**Your goal**
Taking the records line by line, how many lines contain the word "agent"? Answer with the number only.

**Data extracts**
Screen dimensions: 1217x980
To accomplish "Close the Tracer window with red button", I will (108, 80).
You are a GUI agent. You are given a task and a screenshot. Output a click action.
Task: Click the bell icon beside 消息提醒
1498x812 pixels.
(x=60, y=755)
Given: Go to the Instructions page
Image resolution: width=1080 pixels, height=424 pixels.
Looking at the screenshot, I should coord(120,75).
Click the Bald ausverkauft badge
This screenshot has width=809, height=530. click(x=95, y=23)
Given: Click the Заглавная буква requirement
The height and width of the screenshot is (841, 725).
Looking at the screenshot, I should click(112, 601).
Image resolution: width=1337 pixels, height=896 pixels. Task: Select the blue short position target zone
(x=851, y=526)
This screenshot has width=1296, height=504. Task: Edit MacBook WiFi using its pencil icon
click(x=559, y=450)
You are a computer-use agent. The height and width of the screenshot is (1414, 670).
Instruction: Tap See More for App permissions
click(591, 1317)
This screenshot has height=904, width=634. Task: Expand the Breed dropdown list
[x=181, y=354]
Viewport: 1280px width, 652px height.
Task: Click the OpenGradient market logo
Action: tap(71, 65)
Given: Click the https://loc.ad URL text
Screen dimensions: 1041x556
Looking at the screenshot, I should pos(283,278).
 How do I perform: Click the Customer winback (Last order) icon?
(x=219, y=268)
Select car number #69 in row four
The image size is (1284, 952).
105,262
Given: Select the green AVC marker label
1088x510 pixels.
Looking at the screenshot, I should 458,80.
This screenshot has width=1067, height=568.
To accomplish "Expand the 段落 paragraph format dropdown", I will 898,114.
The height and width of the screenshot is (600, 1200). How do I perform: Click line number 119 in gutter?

**Answer section**
2